Ríos de tinta se han vertido con la intención de comprender la colosal disrupción que puso de manifiesto la megaelección de mayo. Fue la consagración, ahora lo sabemos, de dos eventos cuyo significado aún no habíamos terminado de digerir: el estallido social de 2019 y el plebiscito de 2020. Si alguien aún creía que la historia había terminado, es hora de que despierte. Estamos ante un cambio tectónico, como no se había visto desde 1988 con el triunfo del No, cuando no desde 1973 con el Golpe.
Muchos declaran ahora haberlo vaticinado, para lo cual desempolvan tesis que por años estuvieron arrumadas. Es la ventaja de quienes están en la industria de anunciar cataclismos: invariablemente llegará la hora en que tendrán razón, aunque en el ínterin la historia marchara por otros derroteros absorbiendo elementos que no estaban en el radar. Es la ventaja, también, de quienes no ven el presente sino como una repetición de leyes pretéritas, aunque para confirmarlo deba transcurrir la vida de varias generaciones.
El tipo de cambio que se está inaugurando en Chile no responde a la mecánica del pasado, y tampoco es un fenómeno exclusivamente endógeno. Aunque hiera nuestro chovinismo, hay que admitir que él se alimenta y forma parte de corrientes socioculturales globales de reciente aparición. La disrupción, como la pandemia, confirman que la globalización no parte ni se cierra con el TPP11.
En efecto, es imposible no ver la convergencia entre los sucesos en Chile y la crítica a la lógica del crecimiento económico que nace del movimiento ecologista, cuyas banderas movilizan a los jóvenes de todo el planeta. O con el cuestionamiento del lenguaje y las jerarquías propias del orden patriarcal, denunciadas por corrientes feministas que, aunque tienen larga data, experimentaron una masificación explosiva tras el #metoo. Hay también vasos comunicantes con el quiebre de jóvenes europeos, muchos de ellos hijos o nietos de inmigrantes que lo entregaron todo por asimilarse, con un sistema que los discrimina y los lanza a los brazos del dogmatismo y fanatismo. También, con la movilización de los “chalecos amarillos” en Francia, donde tomó cuerpo el hartazgo de una clase media precarizada con una élite política indiferente a sus dolores, tanto materiales como subjetivos.
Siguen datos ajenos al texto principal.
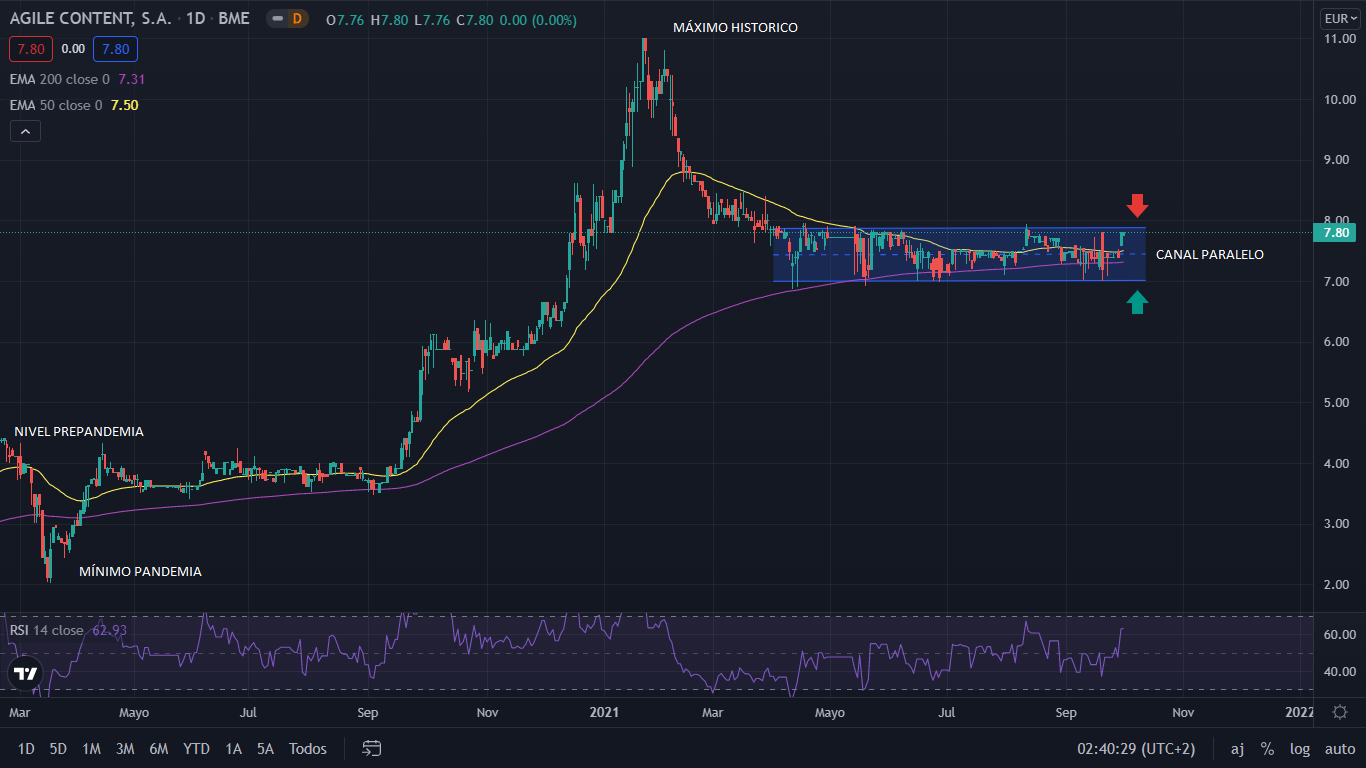The image size is (1366, 768).
Task: Toggle logarithmic scale with log
Action: coord(1300,748)
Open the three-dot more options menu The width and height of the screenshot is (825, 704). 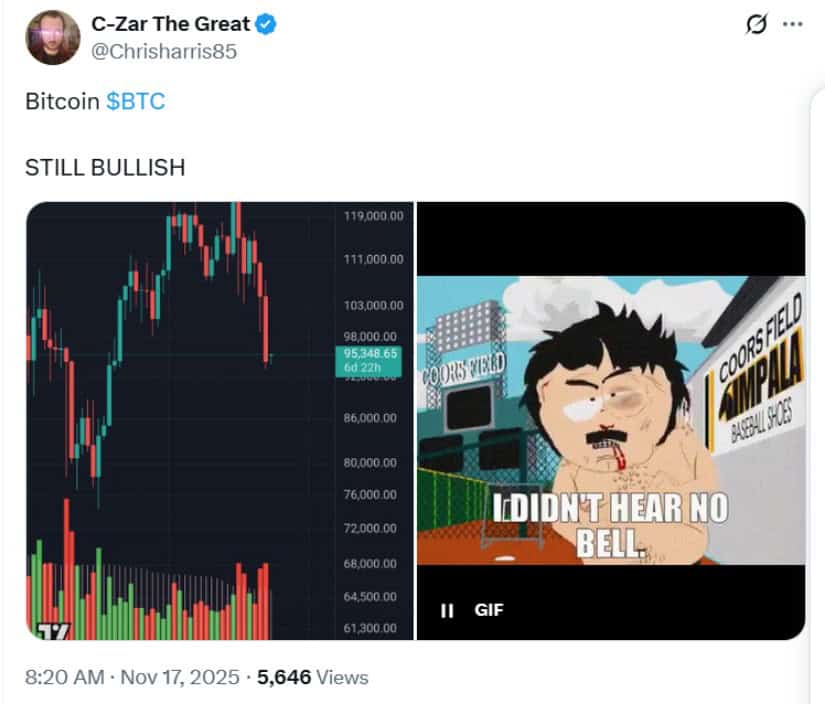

O con la reacción que culminó en el Brexit, cuyo lema, “Take Back Control”, condensó el fastidio del pueblo inglés hacia una tecnocracia que a nombre del mercado y la globalización les arrebata a las personas el control de su propia vida —algo parecido, ojo, a lo que dio el triunfo a Trump—. Hay evidentes paralelos, asimismo, con la denuncia de la corrupción de los partidos tradicionales y la apelación a una democracia directa basada en redes sociales, que en 2013 dio el triunfo en Italia al movimiento 5 Estrellas, fundado por un cómico.
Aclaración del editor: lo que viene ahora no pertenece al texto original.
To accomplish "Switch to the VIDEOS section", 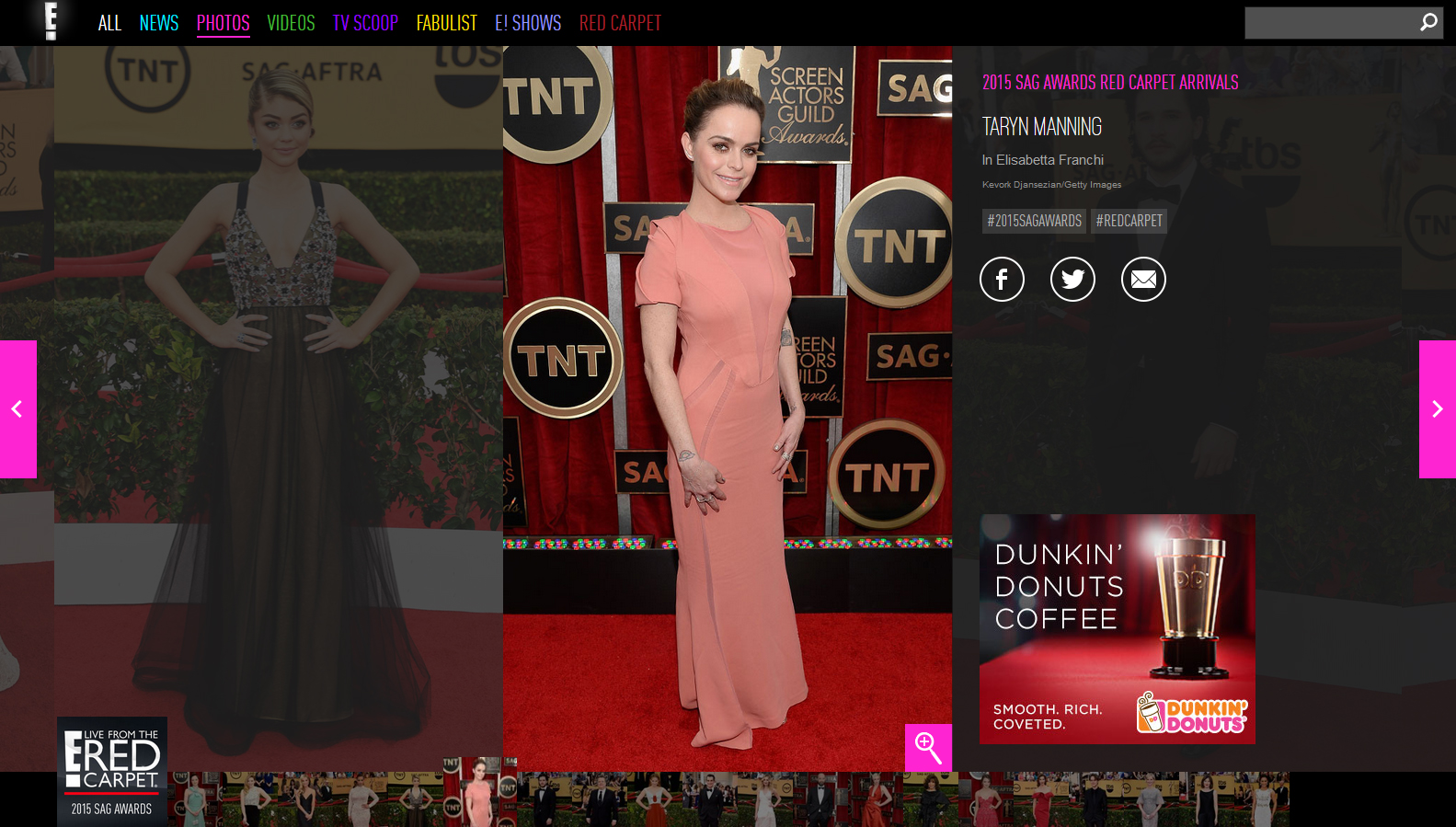I will (291, 23).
Los casos mencionados —la lista podría ser aún más larga— comparten al menos tres rasgos: la rebelión y politización de clases medias que se sienten invisibilizadas por un orden que favorece a las élites dirigentes y, marginalmente, a los más pobres; la desconfianza en la democracia representativa y la búsqueda de nuevas formas de participación basadas en los territorios, y el desplazamiento de las ideologías propias del siglo 20 por el discurso feminista y ecologista, diseminado a partir de las generosas aulas universitarias.
¿Se puede asumir lo de Chile como una mera réplica de esas tendencias globales? Por supuesto que no, pero sería de un provincianismo obtuso pasarlas por alto. Tenerlas presentes podría evitar, entre otras cosas, la tentación de mirar el presente con los lentes del siglo 20 —como lo hacen actores de ambos extremos del arco político— y apreciar la alucinante novedad del actual momento histórico.